The Ryan budget plan is all about cutting spending, but even in this arena, it fails—both economically and politically.  The Medicare reforms he proposes will spawn another round of Democratic campaign ads showing Republicans throwing old people off cliffs.

There are two points that the Republicans have to understand if they want the voters to give them full control of government again:

  • At growth rates that are normal for America (3.5%+), all of the financial problems of Social Security and Medicare disappear, with no tax increases and no benefit cuts.
  • Only scientific progress can “bend the cost curve” for Medicare.  We must mobilize to find cures for Alzheimer’s, cancer, and diabetes.

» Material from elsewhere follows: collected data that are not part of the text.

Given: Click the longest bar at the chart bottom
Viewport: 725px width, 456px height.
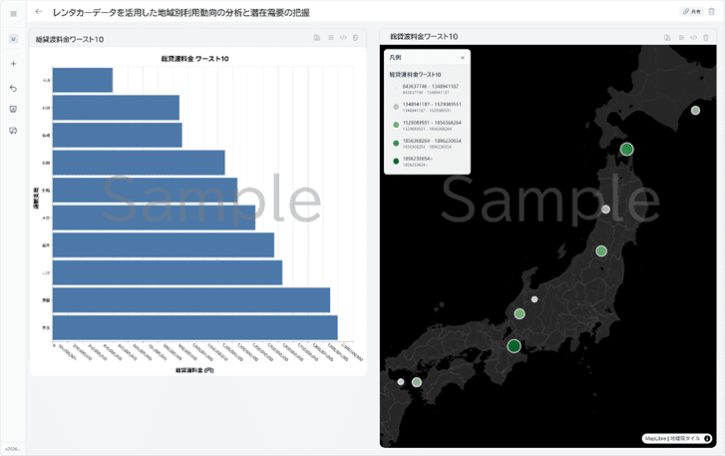Looking at the screenshot, I should point(195,327).
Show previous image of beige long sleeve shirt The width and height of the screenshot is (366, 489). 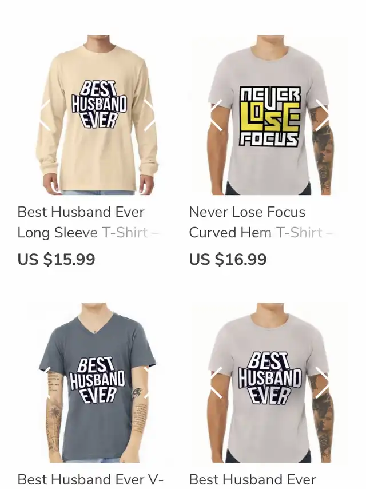point(46,115)
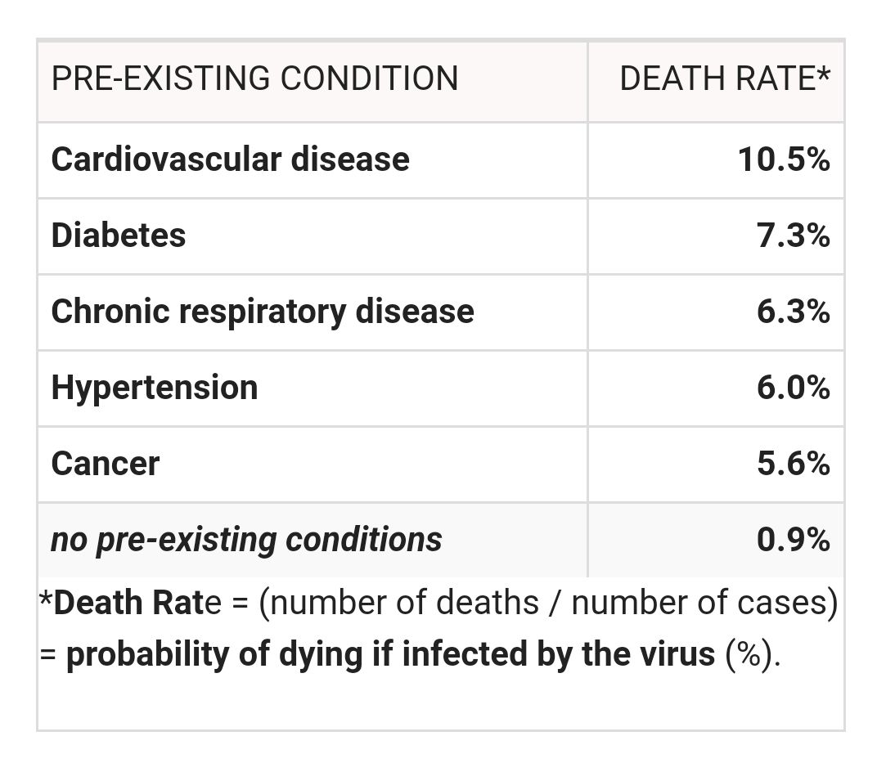Screen dimensions: 877x772
Task: Click the bold probability of dying text
Action: click(x=390, y=656)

Unfortunately, the Ryan budget plan doesn’t mention either of these points.  Instead, it surrenders to the Washington “conspiracy against economic growth,” and then proposes tackling our entitlement problems via various “cost shifting” exercises.

There is a streak of righteous fiscal masochism in today’s Republican Party.  The belief seems to be that we have (fiscally) sinned, and we must do (austerity) penance.  This translates into Republican candidates calling for huge (although always unspecified) spending cuts, as well as balanced budget amendments.  While this approach may play well in some Republican primaries, it will prove deadly in all too many general election campaigns.

Paul Ryan’s budget plan represents a suicide note for the Republican Party, because it offers austerity rather than growth.  This November, the Republicans will either present themselves as the party of economic growth, or they will lose a number of winnable races.